Code Reference

Modules

PowerShell · Reference cheat sheet

Modules

PowerShell · Reference cheat sheet


📋 Overview

Modules package functions, cmdlets, and resources for reuse. Import with Import-Module; discover with Get-Module -ListAvailable.
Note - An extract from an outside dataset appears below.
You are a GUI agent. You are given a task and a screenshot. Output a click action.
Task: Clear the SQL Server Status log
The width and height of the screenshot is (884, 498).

Prefer versioned modules from the PowerShell Gallery and explicit manifests (.psd1) for production.

🔧 Core concepts

PieceRole
.psm1Script module
.psd1Manifest (exports, deps, version)
Import-ModuleLoad
Remove-ModuleUnload
Get-ModuleLoaded / available
Install-ModuleFrom Gallery (PSGet)
$env:PSModulePathSearch paths
AutoloadingCommands trigger import

Export explicitly via Export-ModuleMember or manifest FunctionsToExport—avoid accidental exports.

💡 Examples

Import and find:

Get-Module -ListAvailable | Select-Object Name, Version
Import-Module ThreadJob -Force
Get-Command -Module ThreadJob

Install from Gallery:

Set-PSRepository PSGallery -InstallationPolicy Trusted
Install-Module -Name PSScriptAnalyzer -Scope CurrentUser

Minimal module:

# MyUtils.psm1
function Get-Hello { 'hello' }
Export-ModuleMember -Function Get-Hello
# MyUtils.psd1 (sketch)
@{
  RootModule = 'MyUtils.psm1'
  ModuleVersion = '1.0.0'
  FunctionsToExport = @('Get-Hello')
}

⚠️ Pitfalls

  • Multiple versions on PSModulePath—pin with -RequiredVersion when needed.
  • CurrentUser vs AllUsers install scopes (admin rights).
  • Binary modules differ by edition (Windows PowerShell 5.1 vs PowerShell 7+).
  • Dot-sourcing .ps1 is not a module—state and exports behave differently.
  • Gallery modules: review publishers; use Install-Module -WhatIf / checksums where required.
  • Circular imports and side effects at import time make debugging hard—keep imports thin.